KAPANAN KAPILARA TAKILIP KALMAYIN!

Alexander Graham Bell, telefonun mucidi. Sözüne kulak vermek gerek: “Hayatta bir kapı kapandığında diğer bir kapı açılır” diyor Bell ve şöyle devam ediyor: “Ancak biz kapanan kapıya o kadar uzun süre ve pişmanlıkla bakarız ki, açılan kapıyı göremeyiz.”

Zaman zaman endişe duysak da asla çaresizlik duygusuna teslim olmamak gerekiyor. Dün olduğu gibi bugün de iş hayatında bazı kapılar kapanacak, bazıları açılacak. Mühim olan gözlerimizi kapanan kapılara değil, açılan kapılara çevirmeyi becerebilmek...

Hayatın bizi başarısızlığa veya zarara mahkum etmek gibi bir amacı yok. Olamaz da...

Aynen, dünyanın değişmesinin, tarihin akışının ya da ekonominin değişiminin bir ülkeyi kendiliğinden sıkıntıya sokamayacağıgibi...

Krizler, değişimler, bir yandan eskiyi tasfiye ederken, yeni fırsatlar da ortaya çıkarıyor. Pazarda bazı nişler kaybolur ama yeni pazar boşlukları da çıkmaya devam eder.

Bazen yaşanan sıkıntılar farklı ürünlere yönelimi getirir.
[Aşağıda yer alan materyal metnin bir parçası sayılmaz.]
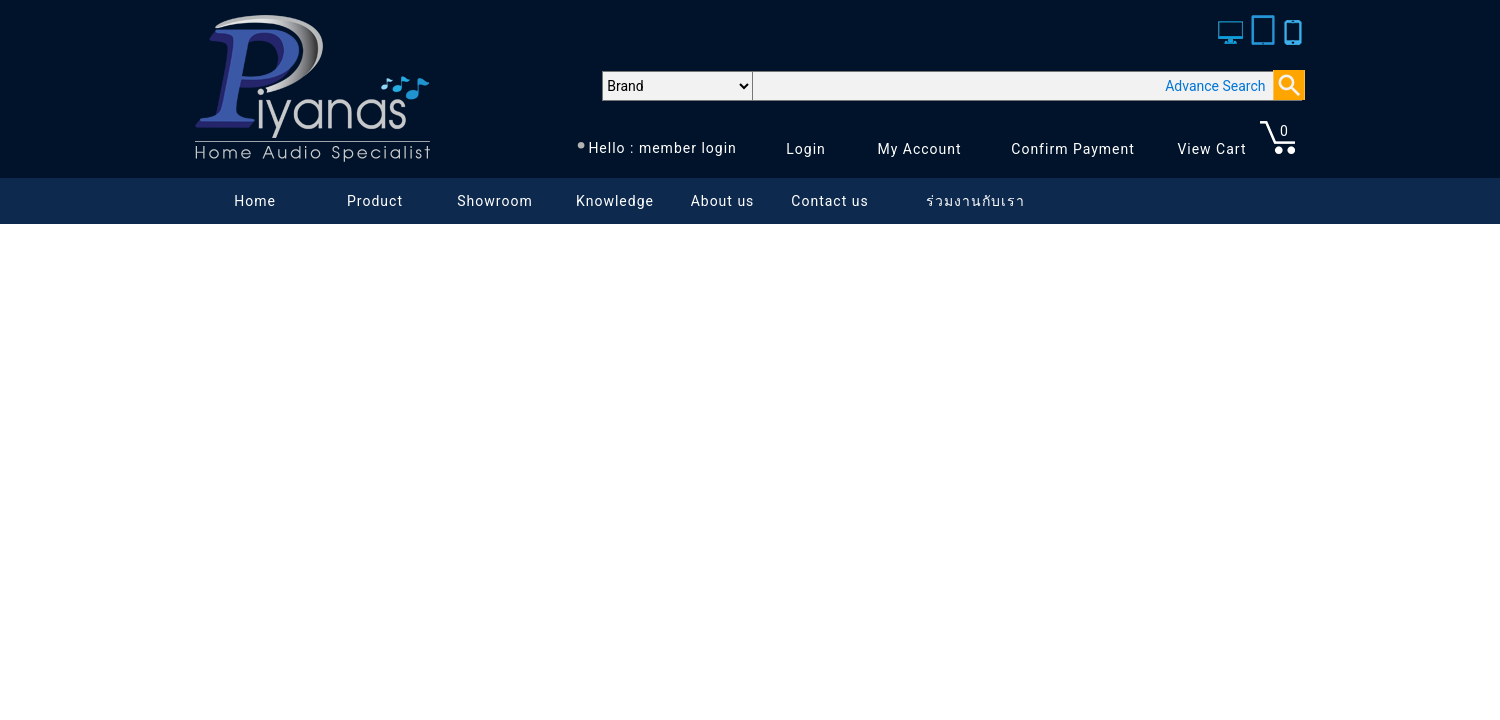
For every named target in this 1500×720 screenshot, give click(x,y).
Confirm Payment (1073, 149)
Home (255, 201)
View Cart (1211, 149)
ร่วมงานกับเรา (975, 201)
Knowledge (615, 201)
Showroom (494, 201)
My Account (919, 149)
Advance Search (1215, 86)
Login (806, 149)
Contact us (829, 201)
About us (723, 201)
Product (375, 201)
Tercihleri değişen tüketiciler bir ürün yerine şu ya da bu nedenle uygun gördükleri bir başkasını satın almaya başlar.

Bu bazen o ürünün ‘hesaplı’ olmasından kaynaklanabilir.

Bazen kalitesinden, bazen de bambaşka bir nedenden...

Emin olacağımız bir şey varsa o da, geride kalana baka kalmaktansa, neyin değiştiğine odaklanmanın yeni kapılara ulaşmamıza çok daha fazla yardımcı olacağıdır.